Here’s how I’ve gone about being more mindful of my own passport privilege and what I recommend:
Recognize it
Being more mindful about your own passport privilege starts with recognizing that you have it. If you’re from a developed country like me, you’re probably able to book last-minute flights, get better deals when travelling, and benefit from being treated better in certain places based solely on your nationality.
With all of this in mind, I’d think twice about talking about the number of countries you’ve travelled to or the great prices you’ve landed when planning your travels, when your international counterparts possibly had to wait six months or more just to get a rejection on their pricey visa application. (Or never even leave their home country at all…)
Be compassionate when travelling in mixed-nationality groups
I’ve learned from travelling with my partner that an easy, last-minute trip for me could require months of planning for him. We don’t travel to countries where he’d require a visa (which is a bummer given that Istanbul is an hour flight away from so many cool destinations).
Instead, we focus on hitting countries that we can both visit visa-free, like Macedonia and Albania. We’re also planning trips to South America and certain Asian countries.

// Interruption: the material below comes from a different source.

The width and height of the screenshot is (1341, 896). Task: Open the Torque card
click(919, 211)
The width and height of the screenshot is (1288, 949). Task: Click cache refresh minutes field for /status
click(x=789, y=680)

The key is to be patient and compassionate. Sometimes it’ll take a little longer to decide on a destination. It might also take longer to save up and go (particularly if it’s bigger trips like the ones we’ve planned on different continents).
The Venn diagram of visa-free and budget-friendly gets a bit smaller when travelling with mixed-nationality groups, but honestly, it has resulted in me travelling to countries I might not have immediately pegged as must-visit destinations. This experience has opened my eyes in more than one way.
Don't minimize it
I’ve teased my boyfriend a lot about having a stronger passport than him—but I don’t do it anymore. I’ve seen how crossing the border is a different experience for him and me. I’ve heard his stories about being rejected for a U.K. visa while living in France just because he was a single, twenty-something male. (Lacking the roots and responsibility of family back home, men in this category around the world are often denied as officials peg them as more likely to overstay illegally.)
My little jokes about how easy it is for me to travel, or pulling out the annoying line, “If he wanted to, he would,” whenever I wanted to take a trip that required a visa, felt trivial to me at the time. But now, I can clearly see how much his nationality has affected his global mobility and I’ve stopped minimizing it (and apologized a hundred times, to be clear!).
Educate yourself
The passport ranking system is, more or less, a form of bureaucratic discrimination. Wealthier and more geopolitically stable countries tend to have stronger passports, but things like diplomatic relations, migration trends, and even physical location can determine how freely a nation’s citizens can travel.
Learning about the history of passport ranking and how systemic inequality and stereotypes can affect travellers, migrants, and refugees will help you to better understand the unfairness that certain individuals face when it comes to global opportunities and movement. This puts travel into context and will help you be more mindful of your own passport privilege, place in the world, and roles in minimizing harm especially as you move freely from one country to the next.